I remember so clearly the day I got the news – laughing on the phone at work as the nurse read me the results of my blood test.  You see, buddy, we have wanted to give you a little brother or sister for…well.  Let’s just say a very long time.  We knew that we could never do anything to jeopardize our ability to provide for you, our first and most important priority, so the most aggressive option we had at our disposal for those years was hope.  

Hope is powerful but it doesn’t make the work of waiting any easier and, much like the weeks and months that led up to us finding out about you, I was starting to wear thin.    

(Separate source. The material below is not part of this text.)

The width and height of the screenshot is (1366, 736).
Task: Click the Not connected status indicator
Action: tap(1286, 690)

We were planning to begin sharing the news with close friends and family after this appointment.  This had been my most uneventful first trimester by far – something I wrote off to my being healthier than I’ve been in a long time – but I didn’t want to push my luck.  Still…I wasn’t consumed with fear and doubts about the pregnancy like I had been in the past.  People who didn’t know our news would stop me to tell me that I just seemed so incredibly happy.  And, truly, I was.  

So when the image appeared on the screen, a heartbreakingly perfect little body so small and so still, I held my breath and told myself that I was wrong.  As the minutes passed and the doctor took measurement after measurement, I told myself to forget that I should be able to see a flickering heart in that tiny chest by now.  As the doctor put her hand on my leg and told me that she couldn’t find a heartbeat, there was only enough air left in the room for me to manage a weak “I know”.

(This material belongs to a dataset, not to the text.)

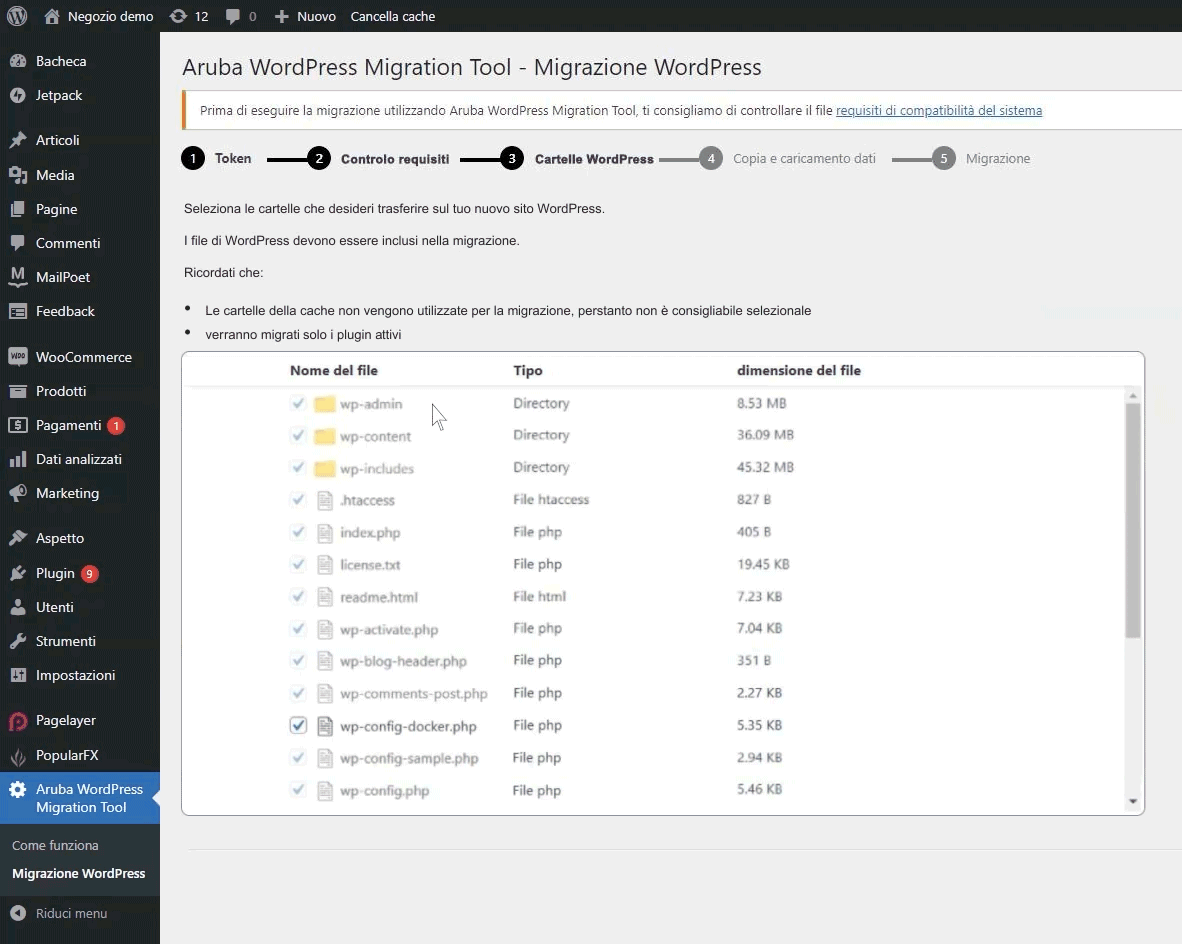1182x944 pixels.
Task: Open the Jetpack sidebar menu
Action: [x=59, y=95]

And so we walked out of the office heavier, darker people than we walked in and went to a radiologist for another opinion at the request of the doctor.  I prayed for a miracle but this time – with the heartbeat monitor laying flat on the screen – it was miserably obvious, even to us.

There was little time to mourn – we had a service to prepare for that night, and rehearsals the next day in preparation for Easter Sunday.  I pushed my sadness down as far beneath the surface as I could.  We would push through the weekend, and cry on Monday instead.

This isn’t the first miscarriage I have had – but it is different in every way.  I think that having you, Danny, has kept many of the lowest and emptiest thoughts at bay.  Still, it adds a unique sadness to the affair knowing that you have experienced this loss too.  A gift that you did not even realize had been given has been ripped from our hands and you are poorer for it its loss, just as we are.

As I sat in the service on Friday night, listening to the mournful choruses that are the trademark of the Tenebrae service, my heart was breaking into pieces around me.  I was at home in the darkness of that night, content to stay there in sorrow and in hiding.   
  

But Easter is a story of light.  Easter is the triumph of the world’s most perfect love story, for God so loved the world that he sent his Son to save us.  To break the bondage of sin and death forever and give us the gift of eternal life.

The story of Easter didn’t end at the foot of the cross, just as our story didn’t end in a delivery room in 2006, a hospice in 2011, a nursing home last October, or any of the times that death has crossed our path and brought us to our knees.  Our story doesn’t end today, either.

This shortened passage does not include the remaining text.